Accident, incident et autres paronymes que l’on confond tout le temps (3/5)

Nouveau volet de notre série sur les paronymes ! Ces mots se ressemblent à quelques lettres près, ont souvent la même origine… mais pas le même sens. Parle-t-on d’un accident ou d’un incident diplomatique ? La capacité à faire quelque chose, est-ce l’habileté ou l’habilité ? Quelle est la différence entre vénéneux et venimeux ? Autant de nuances à connaître pour s’exprimer clairement et correctement.

accident et incident

L’accident a d’abord été un événement fortuit, imprévisible. Et comme ce qui arrive sans prévenir est souvent fâcheux, l’accident est devenu malheureux. Pire encore, il entraîne des dégâts et met en danger. Son étymologie le rattache au verbe latin accidere, « survenir ».

Et l’incident alors ? En quoi est-il différent ? L’incident, que l’on rattache au verbe latin incidere, dérivé de cadere, « tomber », est une petite difficulté imprévue… dont les conséquences peuvent être grandes, surtout dans les relations internationales où les « incidents diplomatiques » sont redoutés !

décerner et discerner

Ces deux verbes sont issus du même verbe latin cernere, « passer au crible, trier ». Cette étymologie commune fait d’eux des synonymes de « distinguer », mais dans des sens différents. On reconnaît dans discerner le préfixe latin dis- qui a donné à ce premier verbe le sens de séparer (discerner le bien du mal), puis de reconnaître (discerner le cri d’un animal), notamment à l’aide de la vue (discerner une couleur).

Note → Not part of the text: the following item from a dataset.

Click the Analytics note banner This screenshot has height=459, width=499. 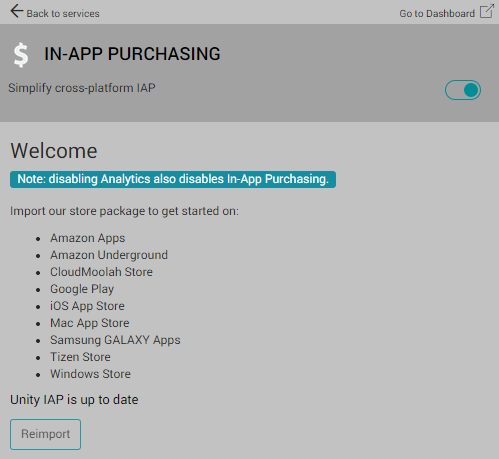173,179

D’abord terme juridique, décerner consistait à attribuer par décret, puis solennellement (décerner des honneurs, des couronnes, des statues) et enfin à accorder une récompense dans le cadre d’un concours ou d’une compétition (décerner un prix, une médaille).

habileté et habilité

potier-habile

Une simple voyelle distingue ces deux noms qui ne désignent pas, de nos jours en tout cas, la même chose. L’habileté est la qualité d’une personne habile. On parle aussi d’adresse ou de dextérité. Dans le passé, « l’habileté à » désignait « l’aptitude à », « la capacité à ».

 

Mais ça, c’était avant ! Ce dernier sens est désormais réservé à l’habilité, de même origine (le latin habilitas, de habilis). Le nom semble de moins en moins employé, au profit de la forme verbale « être habilité à », s’agissant de démarches juridiques, par exemple.

prescrire et proscrire

Prescrire, proscrire, pas de doute, ces deux paronymes ont le verbe écrire en commun (scribere en latin) ! Littéralement, prescrire, c’est « écrire en tête », et donc « mettre en avant ». On le rencontre d’abord en droit, où il signifie « libérer quelqu’un d’une obligation » (d’où « prescription »), puis en médecine pour « indiquer un traitement ».

Prescrire est donc assez prévenant, là où proscrire est plutôt inquiétant. En effet, dans l’histoire romaine, proscrire consistait à condamner à mort sans forme judiciaire, en affichant publiquement les noms des condamnés. Par la suite, proscrire a pris le sens de « chasser, éloigner quelqu’un » et enfin de « rejeter, abolir un usage » (proscrire la liberté, l’ennui). Il est aujourd’hui synonyme du verbe interdire.

vénéneux et venimeux

Voici deux adjectifs qui portent dans leur racine le même mot : « venin ». On a coutume d’observer la distinction suivante. Ce qui est vénéneux est réservé aux plantes. On parle d’ailleurs de plantes vénéneuses, de champignons vénéneux, en ce qu’ils contiennent du poison.

L’adjectif s’emploie aussi au figuré pour dire « qui empoisonne », « qui envenime ». Quant à venimeux, il qualifie traditionnellement des animaux : un serpent venimeux, une araignée venimeuse… Il a aussi son sens figuré, à propos d’une personne, d’un regard, d’une parole qui manifeste de la haine, de la méchanceté.